A student has filed a federal class action suit against Liberty “University” for refusing to refund fees. So you can see God needs every dollar he can get.
https://www.politico.com/news/2020/04/14/student-sues-liberty-university-fees-187276
15Tedinaustin, my point being that when it comes to the Summit being besmirched by it’s current owner, I’m witcha 100%
16First mega-church pastor who pulls or pushes a camel through the eye of a needle gets my $1200.
17Do any of the snake oil salesmen have a business license? From they way they conduct themselves, you would htink they do. If so, they can lose that license right quick!
18BillR@5: It’s not too late! But better yet, you don’t have to go through all the work of setting up your own church, since The Universal Life Church, Inc. is here for you. And as a certified minister, I can ordain you right now, no money required or even contact required. The central tenet is “you should do what’s right”, but (a) “what’s right” is sorta up to you to define, and (b) it’s definitely more of a guideline than a rule.
As a big plus, you get to choose your own title. Me, I’m “Most Holy Reverend Father Surly”, but you can pick whatever blows your hair back.

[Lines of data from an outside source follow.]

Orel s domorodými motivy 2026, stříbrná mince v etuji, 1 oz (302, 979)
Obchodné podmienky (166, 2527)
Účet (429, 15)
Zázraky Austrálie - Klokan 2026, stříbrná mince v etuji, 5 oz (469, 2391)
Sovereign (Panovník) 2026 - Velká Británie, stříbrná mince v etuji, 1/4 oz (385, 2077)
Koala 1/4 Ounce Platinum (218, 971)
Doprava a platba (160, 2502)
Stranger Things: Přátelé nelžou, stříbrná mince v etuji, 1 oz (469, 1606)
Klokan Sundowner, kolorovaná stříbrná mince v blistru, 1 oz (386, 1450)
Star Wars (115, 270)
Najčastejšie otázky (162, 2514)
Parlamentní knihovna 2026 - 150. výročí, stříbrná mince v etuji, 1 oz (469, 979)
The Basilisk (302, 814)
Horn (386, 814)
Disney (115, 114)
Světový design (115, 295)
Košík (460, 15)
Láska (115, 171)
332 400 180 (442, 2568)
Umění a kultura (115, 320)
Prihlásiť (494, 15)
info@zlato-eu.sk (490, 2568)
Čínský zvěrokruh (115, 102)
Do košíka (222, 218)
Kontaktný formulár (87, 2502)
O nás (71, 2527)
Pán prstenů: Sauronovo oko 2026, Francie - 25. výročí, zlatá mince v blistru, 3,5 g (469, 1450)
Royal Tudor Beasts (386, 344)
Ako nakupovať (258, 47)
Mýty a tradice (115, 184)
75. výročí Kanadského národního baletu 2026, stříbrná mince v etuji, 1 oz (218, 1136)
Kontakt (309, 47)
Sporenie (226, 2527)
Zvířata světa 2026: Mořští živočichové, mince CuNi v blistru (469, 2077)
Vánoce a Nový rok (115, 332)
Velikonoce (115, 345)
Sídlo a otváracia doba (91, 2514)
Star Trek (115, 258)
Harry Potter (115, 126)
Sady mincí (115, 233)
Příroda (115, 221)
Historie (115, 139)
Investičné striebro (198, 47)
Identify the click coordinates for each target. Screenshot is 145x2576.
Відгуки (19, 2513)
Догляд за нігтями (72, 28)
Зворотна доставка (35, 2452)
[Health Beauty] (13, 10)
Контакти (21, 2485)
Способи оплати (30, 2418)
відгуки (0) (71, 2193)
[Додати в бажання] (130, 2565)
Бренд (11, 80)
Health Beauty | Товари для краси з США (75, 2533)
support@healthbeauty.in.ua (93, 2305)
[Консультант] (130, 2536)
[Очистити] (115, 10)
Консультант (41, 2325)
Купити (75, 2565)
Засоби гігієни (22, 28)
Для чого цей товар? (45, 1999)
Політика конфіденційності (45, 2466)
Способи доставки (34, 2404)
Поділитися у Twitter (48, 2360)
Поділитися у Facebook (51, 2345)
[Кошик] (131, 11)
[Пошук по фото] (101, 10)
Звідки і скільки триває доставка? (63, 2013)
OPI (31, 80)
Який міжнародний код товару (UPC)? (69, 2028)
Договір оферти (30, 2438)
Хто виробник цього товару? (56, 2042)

[I actually have the card signed by Kirby Hensley, D.D., shortly after he got out of prison. And I’ve done four weddings, three of which have stuck even after 40 years – better than the national average, I’ll have you know. And while I would never traduce my spiritual standing for filthy Mammon, maybe you could throw $5 or so into JJ’s Act Blue account for providing you and I the means to help save lost souls: https://secure.actblue.com/donate/juanita# ]
19I’m sending a chunk of whatever I get from the stimulus package to Joe Biden. Why not let Trump’s handout fund Biden’s campaign? For people who need the money, it’s totally inadequate, and I hope there’s more coming for them–but I don’t, particularly, so I’ll spend a lot of it supporting Democratic candidates.
20One of my former coworkers totally agreed with Mari@1, though he was able to throw his whole stimulus check to Biden. I, on the other hand, am fortunate enough not to be eligible for stimulus. So, I’ve got to dig around in the coin purse to see what I can find for the most important campaign of our time. I was hoping that the last Presidential election would capture that title, alas it was not to be.